■ The data

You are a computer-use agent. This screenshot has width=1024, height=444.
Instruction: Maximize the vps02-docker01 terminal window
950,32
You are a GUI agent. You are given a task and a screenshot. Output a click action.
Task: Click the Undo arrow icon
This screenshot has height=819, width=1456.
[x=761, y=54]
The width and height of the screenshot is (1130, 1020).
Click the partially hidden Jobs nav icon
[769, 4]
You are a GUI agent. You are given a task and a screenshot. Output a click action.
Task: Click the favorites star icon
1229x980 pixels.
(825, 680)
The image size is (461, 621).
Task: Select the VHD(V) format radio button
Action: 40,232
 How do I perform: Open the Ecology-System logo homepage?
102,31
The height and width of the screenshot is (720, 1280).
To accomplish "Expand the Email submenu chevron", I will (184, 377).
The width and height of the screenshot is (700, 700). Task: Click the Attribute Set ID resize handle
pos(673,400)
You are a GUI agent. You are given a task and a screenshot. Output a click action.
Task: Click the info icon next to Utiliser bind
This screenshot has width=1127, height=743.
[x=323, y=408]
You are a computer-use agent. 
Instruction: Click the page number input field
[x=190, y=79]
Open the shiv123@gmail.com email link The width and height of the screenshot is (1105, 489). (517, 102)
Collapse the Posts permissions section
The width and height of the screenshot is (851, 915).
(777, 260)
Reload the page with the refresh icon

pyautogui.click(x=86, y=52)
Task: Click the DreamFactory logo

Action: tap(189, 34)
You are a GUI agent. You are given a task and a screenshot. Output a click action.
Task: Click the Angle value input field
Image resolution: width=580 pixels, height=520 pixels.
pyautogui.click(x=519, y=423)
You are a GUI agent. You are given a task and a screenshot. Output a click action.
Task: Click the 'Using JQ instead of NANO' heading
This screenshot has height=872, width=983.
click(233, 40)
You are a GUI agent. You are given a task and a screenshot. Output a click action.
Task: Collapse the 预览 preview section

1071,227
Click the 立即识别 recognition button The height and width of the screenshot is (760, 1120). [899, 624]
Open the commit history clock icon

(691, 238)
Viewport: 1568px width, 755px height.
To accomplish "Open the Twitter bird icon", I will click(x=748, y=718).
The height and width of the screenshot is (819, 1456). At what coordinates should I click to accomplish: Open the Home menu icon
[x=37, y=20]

■ Requirements
Show each line of the listing above that contains the string "pixels". Matching is case-sensitive.

■ Response for this exercise
1229x980 pixels.
Image resolution: width=580 pixels, height=520 pixels.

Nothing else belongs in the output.